* **DATA PROVIDED**:

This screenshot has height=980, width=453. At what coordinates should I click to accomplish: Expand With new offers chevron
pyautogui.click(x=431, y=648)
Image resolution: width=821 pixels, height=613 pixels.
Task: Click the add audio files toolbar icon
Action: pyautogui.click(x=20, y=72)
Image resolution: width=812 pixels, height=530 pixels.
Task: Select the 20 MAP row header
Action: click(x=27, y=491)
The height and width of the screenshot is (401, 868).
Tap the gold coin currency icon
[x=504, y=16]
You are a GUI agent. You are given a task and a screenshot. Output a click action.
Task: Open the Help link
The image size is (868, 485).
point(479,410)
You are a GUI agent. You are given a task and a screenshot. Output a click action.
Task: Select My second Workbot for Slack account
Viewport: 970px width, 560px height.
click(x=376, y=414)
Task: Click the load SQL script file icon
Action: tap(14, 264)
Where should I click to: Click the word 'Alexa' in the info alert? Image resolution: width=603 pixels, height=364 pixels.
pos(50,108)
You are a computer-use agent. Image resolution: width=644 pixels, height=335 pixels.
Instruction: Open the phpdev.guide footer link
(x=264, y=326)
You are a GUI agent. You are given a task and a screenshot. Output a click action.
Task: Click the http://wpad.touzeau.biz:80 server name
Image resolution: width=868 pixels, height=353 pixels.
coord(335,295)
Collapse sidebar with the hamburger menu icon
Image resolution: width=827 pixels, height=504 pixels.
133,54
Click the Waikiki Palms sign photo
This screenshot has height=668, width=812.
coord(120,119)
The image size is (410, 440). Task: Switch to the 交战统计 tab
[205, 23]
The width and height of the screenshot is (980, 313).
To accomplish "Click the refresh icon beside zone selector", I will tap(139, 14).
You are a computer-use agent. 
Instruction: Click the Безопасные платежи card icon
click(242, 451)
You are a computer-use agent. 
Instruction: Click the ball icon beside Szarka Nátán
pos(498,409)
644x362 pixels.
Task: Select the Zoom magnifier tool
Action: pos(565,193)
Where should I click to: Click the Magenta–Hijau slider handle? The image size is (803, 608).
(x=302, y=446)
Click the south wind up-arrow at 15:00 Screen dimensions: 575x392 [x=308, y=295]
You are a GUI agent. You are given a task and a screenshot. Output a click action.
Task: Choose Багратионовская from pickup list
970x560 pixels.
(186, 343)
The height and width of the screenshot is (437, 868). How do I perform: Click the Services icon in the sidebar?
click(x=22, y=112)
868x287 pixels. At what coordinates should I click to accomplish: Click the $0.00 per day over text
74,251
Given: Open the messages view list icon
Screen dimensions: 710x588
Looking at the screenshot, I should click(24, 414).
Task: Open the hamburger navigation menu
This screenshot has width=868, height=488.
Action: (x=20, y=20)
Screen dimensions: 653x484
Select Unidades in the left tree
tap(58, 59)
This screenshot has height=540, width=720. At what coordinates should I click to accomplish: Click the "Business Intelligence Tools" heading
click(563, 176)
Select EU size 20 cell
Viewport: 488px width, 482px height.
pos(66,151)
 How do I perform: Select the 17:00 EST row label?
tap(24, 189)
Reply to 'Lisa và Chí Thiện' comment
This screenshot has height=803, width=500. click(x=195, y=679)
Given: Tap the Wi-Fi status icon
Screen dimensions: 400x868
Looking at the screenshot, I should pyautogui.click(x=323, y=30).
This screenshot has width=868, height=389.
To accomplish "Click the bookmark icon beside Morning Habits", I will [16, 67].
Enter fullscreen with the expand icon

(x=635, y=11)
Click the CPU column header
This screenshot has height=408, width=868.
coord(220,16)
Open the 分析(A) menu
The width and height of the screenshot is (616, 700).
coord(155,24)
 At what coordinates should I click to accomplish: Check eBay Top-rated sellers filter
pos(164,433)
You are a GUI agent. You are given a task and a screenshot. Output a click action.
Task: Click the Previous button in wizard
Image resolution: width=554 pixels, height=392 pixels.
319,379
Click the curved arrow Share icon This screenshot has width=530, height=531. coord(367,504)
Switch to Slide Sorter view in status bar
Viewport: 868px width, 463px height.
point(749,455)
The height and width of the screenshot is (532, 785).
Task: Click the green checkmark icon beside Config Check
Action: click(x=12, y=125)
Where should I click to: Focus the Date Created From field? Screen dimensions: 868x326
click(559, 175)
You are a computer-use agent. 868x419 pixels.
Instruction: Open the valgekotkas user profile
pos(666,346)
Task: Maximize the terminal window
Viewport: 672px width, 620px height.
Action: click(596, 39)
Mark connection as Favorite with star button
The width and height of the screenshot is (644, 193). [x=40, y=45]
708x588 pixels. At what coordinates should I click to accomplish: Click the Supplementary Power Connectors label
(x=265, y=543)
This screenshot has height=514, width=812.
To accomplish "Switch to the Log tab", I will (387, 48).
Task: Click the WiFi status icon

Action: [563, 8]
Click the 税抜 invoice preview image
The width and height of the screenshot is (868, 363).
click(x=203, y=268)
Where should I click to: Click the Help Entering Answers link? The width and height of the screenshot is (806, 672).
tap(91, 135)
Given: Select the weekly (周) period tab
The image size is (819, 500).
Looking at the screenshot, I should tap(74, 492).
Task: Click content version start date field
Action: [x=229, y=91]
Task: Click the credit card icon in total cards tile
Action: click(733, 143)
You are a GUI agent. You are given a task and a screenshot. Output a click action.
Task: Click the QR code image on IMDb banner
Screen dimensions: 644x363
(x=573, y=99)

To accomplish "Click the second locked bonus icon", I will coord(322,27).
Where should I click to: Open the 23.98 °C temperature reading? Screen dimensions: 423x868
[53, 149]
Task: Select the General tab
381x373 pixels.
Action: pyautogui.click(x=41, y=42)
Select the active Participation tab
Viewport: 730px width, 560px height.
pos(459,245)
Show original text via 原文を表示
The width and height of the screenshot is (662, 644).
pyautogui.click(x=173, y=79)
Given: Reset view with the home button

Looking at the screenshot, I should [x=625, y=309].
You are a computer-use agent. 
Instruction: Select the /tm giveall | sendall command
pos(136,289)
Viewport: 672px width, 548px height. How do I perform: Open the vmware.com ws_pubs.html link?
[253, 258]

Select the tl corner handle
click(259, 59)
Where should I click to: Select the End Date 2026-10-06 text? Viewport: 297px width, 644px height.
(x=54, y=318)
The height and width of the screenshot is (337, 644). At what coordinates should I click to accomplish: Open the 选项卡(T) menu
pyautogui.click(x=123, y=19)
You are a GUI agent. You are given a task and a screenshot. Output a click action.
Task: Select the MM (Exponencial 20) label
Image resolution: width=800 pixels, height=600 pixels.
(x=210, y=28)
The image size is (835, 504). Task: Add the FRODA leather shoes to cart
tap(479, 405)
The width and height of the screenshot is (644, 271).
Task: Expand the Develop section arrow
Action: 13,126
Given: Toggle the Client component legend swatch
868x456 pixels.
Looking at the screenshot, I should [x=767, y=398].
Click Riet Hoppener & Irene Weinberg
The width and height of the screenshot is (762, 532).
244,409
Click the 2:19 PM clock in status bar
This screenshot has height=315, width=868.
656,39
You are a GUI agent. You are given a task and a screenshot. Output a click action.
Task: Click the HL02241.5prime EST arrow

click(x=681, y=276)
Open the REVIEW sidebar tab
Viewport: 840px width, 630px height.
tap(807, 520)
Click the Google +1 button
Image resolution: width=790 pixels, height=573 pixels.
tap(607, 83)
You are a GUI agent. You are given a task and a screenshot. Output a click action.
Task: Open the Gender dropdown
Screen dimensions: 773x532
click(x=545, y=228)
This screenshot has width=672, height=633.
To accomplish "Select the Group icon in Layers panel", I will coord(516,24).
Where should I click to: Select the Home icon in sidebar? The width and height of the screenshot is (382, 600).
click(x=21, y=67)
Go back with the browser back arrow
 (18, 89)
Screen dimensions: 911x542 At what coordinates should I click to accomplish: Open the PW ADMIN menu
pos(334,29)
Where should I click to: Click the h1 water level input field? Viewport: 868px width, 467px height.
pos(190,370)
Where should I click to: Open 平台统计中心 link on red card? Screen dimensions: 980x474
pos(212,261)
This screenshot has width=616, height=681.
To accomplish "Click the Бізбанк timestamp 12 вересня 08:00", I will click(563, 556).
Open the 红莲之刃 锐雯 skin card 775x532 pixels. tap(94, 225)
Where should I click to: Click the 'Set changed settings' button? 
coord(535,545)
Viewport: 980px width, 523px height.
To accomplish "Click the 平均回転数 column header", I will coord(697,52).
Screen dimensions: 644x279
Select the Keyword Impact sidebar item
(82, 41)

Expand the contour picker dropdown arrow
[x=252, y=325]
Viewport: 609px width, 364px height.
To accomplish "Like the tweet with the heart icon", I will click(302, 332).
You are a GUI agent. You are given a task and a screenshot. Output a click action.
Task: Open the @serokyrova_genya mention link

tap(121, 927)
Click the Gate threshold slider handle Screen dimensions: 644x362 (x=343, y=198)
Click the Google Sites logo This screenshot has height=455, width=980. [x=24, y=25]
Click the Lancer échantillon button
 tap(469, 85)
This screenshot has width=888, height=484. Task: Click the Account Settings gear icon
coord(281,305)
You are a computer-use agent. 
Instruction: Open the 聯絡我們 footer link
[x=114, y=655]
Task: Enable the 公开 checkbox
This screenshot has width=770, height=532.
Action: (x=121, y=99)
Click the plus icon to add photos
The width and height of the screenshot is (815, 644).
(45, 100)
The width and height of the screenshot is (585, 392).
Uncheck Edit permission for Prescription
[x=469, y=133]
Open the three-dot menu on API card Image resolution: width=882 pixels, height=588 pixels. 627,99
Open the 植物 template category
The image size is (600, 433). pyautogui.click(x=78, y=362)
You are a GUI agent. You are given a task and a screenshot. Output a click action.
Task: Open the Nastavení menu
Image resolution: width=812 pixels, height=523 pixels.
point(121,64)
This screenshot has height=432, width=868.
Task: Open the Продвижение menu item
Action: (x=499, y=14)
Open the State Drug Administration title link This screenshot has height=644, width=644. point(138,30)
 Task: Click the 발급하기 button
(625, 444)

* **TASK GOAL**:
Determine the number of lines in the entries that contain the word "hamburger". Give that number and nothing more.

* **ANSWER BOX**:
2